- [Goals]
1) Summarize the article on the prospects of the "Magnificent Seven" stocks in two sentences.
2) Answer these questions from the article on the "Magnificent Seven" stocks:
(a) Who heads Research Affiliates?
(b) Beginning in what year did the researchers examine the 10 largest-cap companies at the start of each decade?
(c) According to the article, why are the largest-cap stocks the largest?

- [Excerpt to read]
** BEGIN **
Why today’s ‘Magnificent Seven’ stocks have mediocre long-term prospects at best

“Whoever coined the expression ‘Magnificent Seven’ for these companies presumably didn’t see the movie.”


— Robert Arnott

We have no idea which companies will dominate the stock market a decade from now — the “Magnificent Seven” of 2033, in other words.

But we have a good idea which companies won’t be on that list: today’s Magnificent Seven — Microsoft
MSFT,
+1.29%,
Apple
AAPL,
-0.52%
Amazon.com
AMZN,
+0.38%,
Nvidia
NVDA,
+3.45%,
Alphabet
GOOGL,
+1.26%.
Meta Platforms
META,
+1.20%,
and Tesla
TSLA,
+0.66%.

That’s because it’s rare for the largest companies to still be among the largest in a decade’s time. On the contrary, the largest companies in a given year will lag the market on average over the subsequent decade.

These are the results of research conducted by Research Affiliates, the investment firm headed by Robert Arnott. He and fellow researchers focused on the 10 largest-cap companies at the beginning of each decade since 1980. They found that, on average, eight of those 10 were gone from the top-10 list by the end of that decade. Furthermore, the average 10-year performance of all 10 was significantly below that of the overall U.S. market.

If the future is like the past, we should expect that perhaps one, maybe two, of the current Magnificent Seven will be in an equivalent list in 2033. Meanwhile, a portfolio of all seven should lag the market over the coming decade.

What accounts for this result? There are several contributing factors:

  • Overvaluation: It’s almost certain that the largest-cap stocks are, on average, overvalued. They are the largest because they are riding a wave of investor sentiment and enthusiasm. Unless you believe that overvaluation doesn’t exist, it’s far more likely to occur among stocks that are in favor than those that are out of favor.
** END **
- [Recorded information]
** BEGIN **
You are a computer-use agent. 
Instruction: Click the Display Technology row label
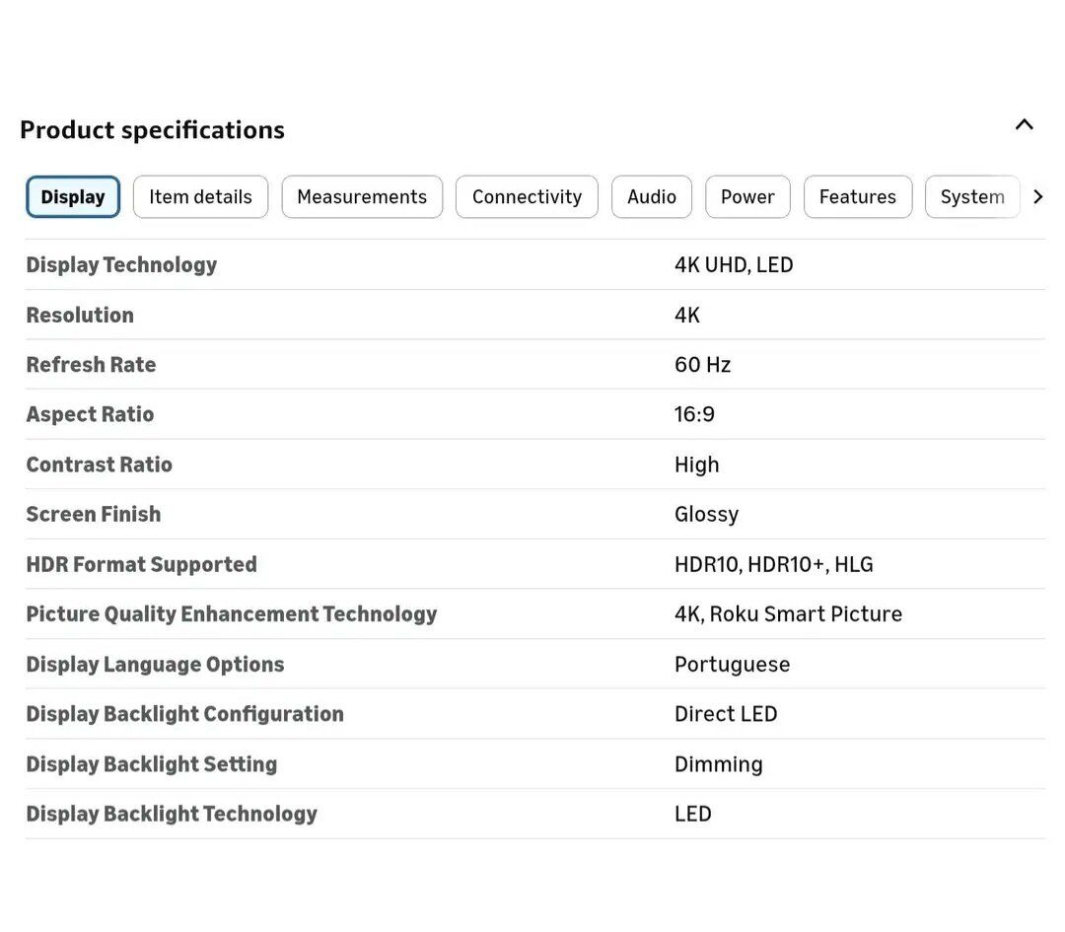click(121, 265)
** END **
** BEGIN **
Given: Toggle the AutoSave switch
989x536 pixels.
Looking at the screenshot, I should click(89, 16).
** END **
** BEGIN **
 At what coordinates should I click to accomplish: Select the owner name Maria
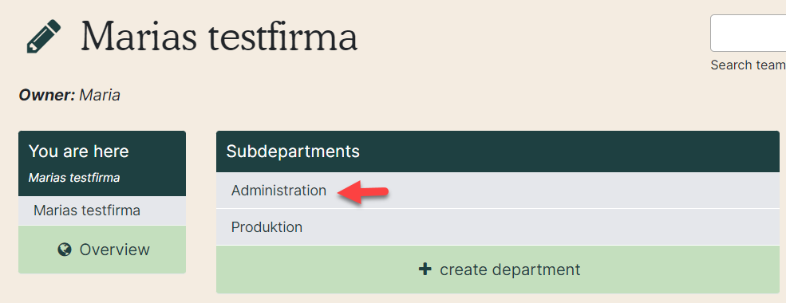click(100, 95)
** END **
- [Outputs by task]
1) Research by Research Affiliates, the firm headed by Robert Arnott, found that for each decade since 1980, on average eight of the 10 largest companies at its start had left the top-10 list by its end, and the group's average 10-year performance was significantly below that of the overall U.S. market. If the future resembles the past, perhaps one or two of today's Magnificent Seven will be on an equivalent list in 2033, and a portfolio of all seven should lag the market, in part because the largest-cap stocks are almost certainly overvalued on average.

2)
(a) Robert Arnott.
(b) 1980.
(c) They are riding a wave of investor sentiment and enthusiasm.